Я молчу, но Гурьев не торопит. За стеной капитан в приёмной тихо кашляет, на улице проходит трамвай, стаканы в шкафу едва слышно звякают.

— Не придумали? — спрашивает полковник.

— Придумал три. Ни одно вам не понравится, — вздыхаю я.

— Тогда не тратьте мое и свое время.

Он закрывает папку.

— Кранц хотел получить к утру одну фамилию. Не получил. Получит четыре проверки и будет недоволен вчетверо. Это полезное для него состояние. Но если среди этих четырёх действительно есть дыра, закрывать её будем мы. Не Лоренц и не вы в одиночку. Понятно?

— Понятно, — киваю я.

— Нет, — спокойно говорит Гурьев. — Пока только услышано.

Телефон на столе звякает, полковник снимает трубку.

— Да… Пусть зайдёт сам. Нет, мать не вызывайте, у неё сердце. Сначала поговорю с мальчишкой… Завтра в девять.

Он кладёт трубку и делает пометку на маленьком листке. Ни фамилии, ни сути разговора я не узнаю, но кому-то неизвестному только что оставили ещё одну ночь без семейной беды.

— В парке вы сегодня вмешались в подход к Аникину, — говорит Гурьев.

Я не спрашиваю, откуда знает, потому что подобные вопросы — его территория.

— Поздно вмешался бы — пришлось бы вытаскивать его вместе с крючком, — отвечаю на его вопрос.

— Рано вмешались — спугнули человека, которого можно было вести. Ковальчук сейчас выражается по этому поводу. Мысленно, надеюсь, потому что язва.

— Аникин не приманка, — отвечаю я.

Гурьев смотрит на меня внимательнее.

— Хороший ответ. Не служебный.

— Другого у меня нет, — пожимаю я плечами.

— Есть всегда. Служба тем и удобна, что под каждую подлость заранее приготовлена разумная формулировка, — уверен полковник.

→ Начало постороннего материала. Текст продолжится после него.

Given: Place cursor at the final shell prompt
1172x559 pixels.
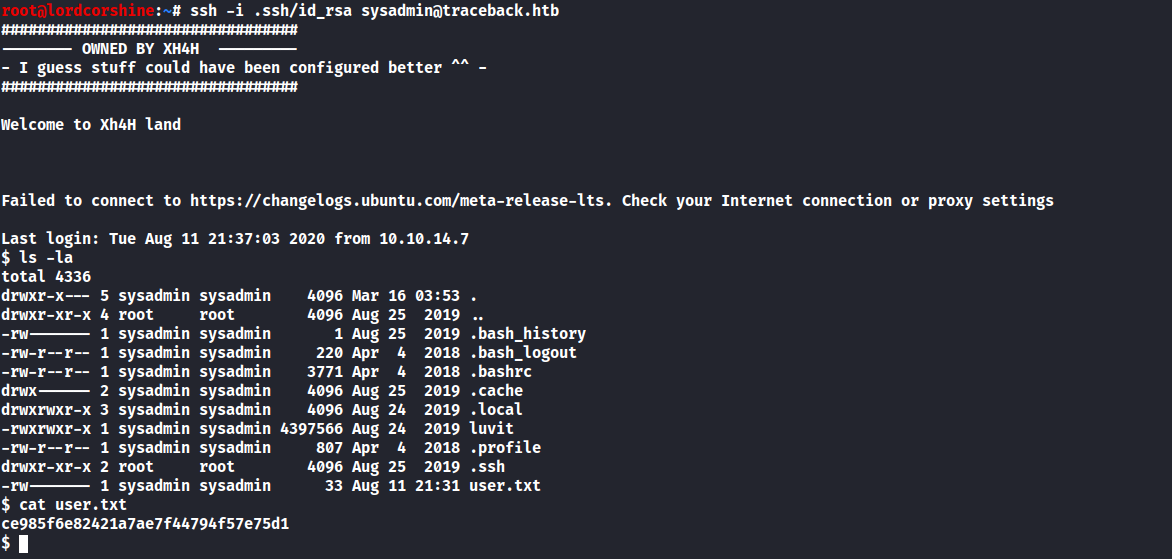Looking at the screenshot, I should (x=23, y=544).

— Журнал Аникин принёс Ковальчуку сам, — продолжает полковник. — Рассказал всё. Отзывать пока не будем. Завтра машинистка Нина ведёт его в кино. Билеты уже купила неделю назад, только позвать не решалась. Ковальчук решил, что это тоже контрразведывательное мероприятие.

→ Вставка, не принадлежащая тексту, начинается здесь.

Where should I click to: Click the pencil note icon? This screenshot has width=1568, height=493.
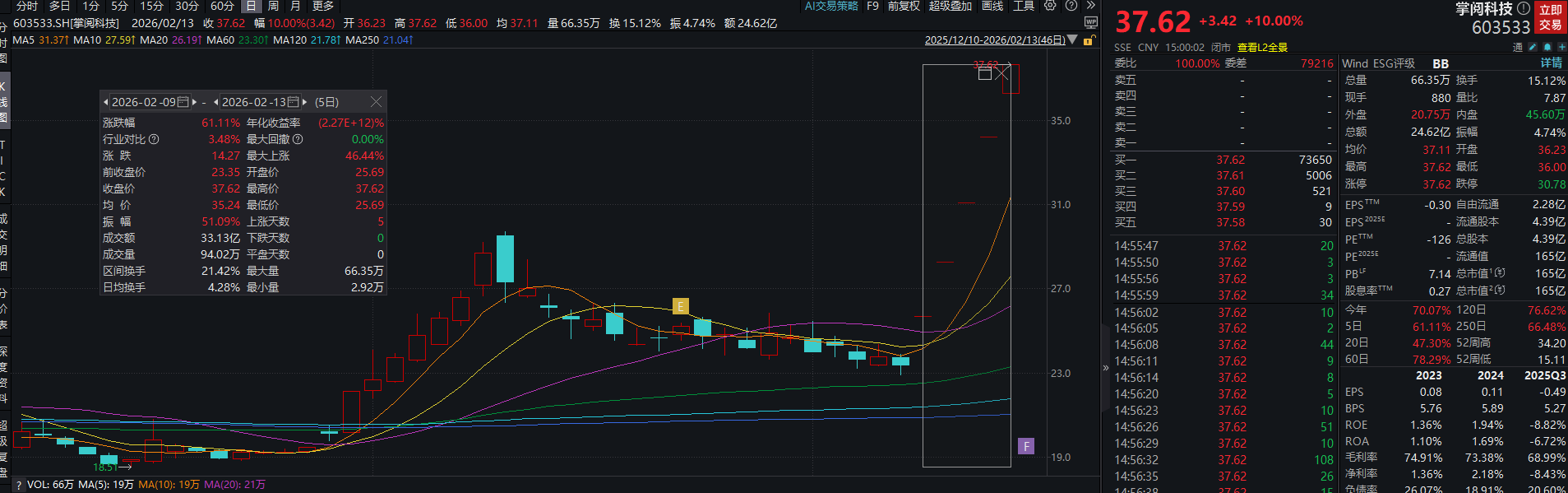(x=1533, y=47)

— А герр Бернер? — становится интересно мне.

— Герр Бернер сегодня уедет в Лейпциг и больше не вспомнит этот парк. По крайней мере под своим именем.

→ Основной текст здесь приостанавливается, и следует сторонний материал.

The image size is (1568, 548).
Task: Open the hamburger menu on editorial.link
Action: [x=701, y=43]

Гурьев придвигает мою папку к краю стола, но руки с неё не убирает.

— Вы умеете видеть чужую слабость, Соболев. Сегодня увидели одиночество Аникина. Вчера — тщеславие Мазура. Это вообще-то полезное умение, так видеть окружающих вас людей. Опасным оно становится, когда человек начинает считать, что только он один всё видит.

— Учту, товарищ полковник, — с серьезным видом отвечаю я.

— Не надо учитывать. Надо иногда оглядываться.

Он возвращает папку в ящик и поворачивает ключ.